**Task**
Beginning with the line containing "Screen dimensions: 738x553", transcribe every line exactly down to the last one in the records below, and drop the pictures.

[Extracted data entries]
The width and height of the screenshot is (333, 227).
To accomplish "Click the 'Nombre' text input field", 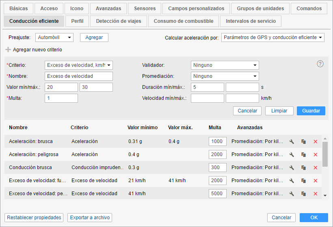I will [79, 76].
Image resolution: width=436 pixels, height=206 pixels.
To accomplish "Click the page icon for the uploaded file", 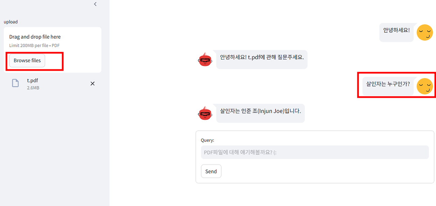I will coord(15,83).
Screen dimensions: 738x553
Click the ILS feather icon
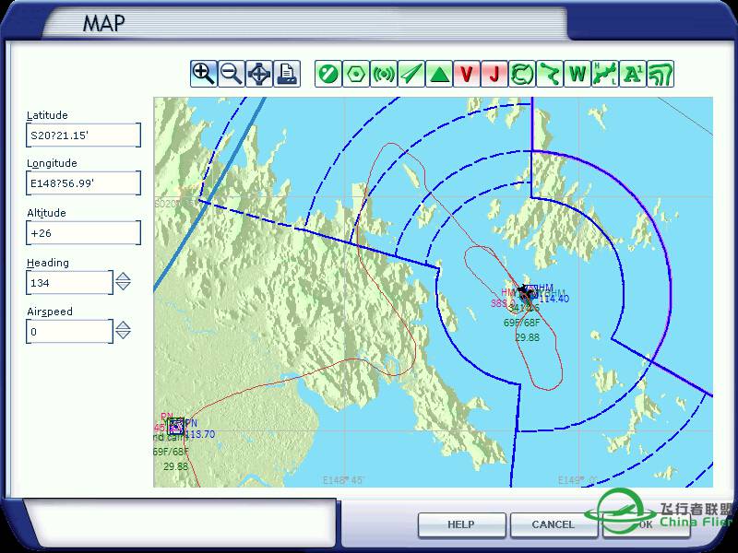411,74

**Solution**
Screen dimensions: 738x553
Click the ILS feather icon
411,74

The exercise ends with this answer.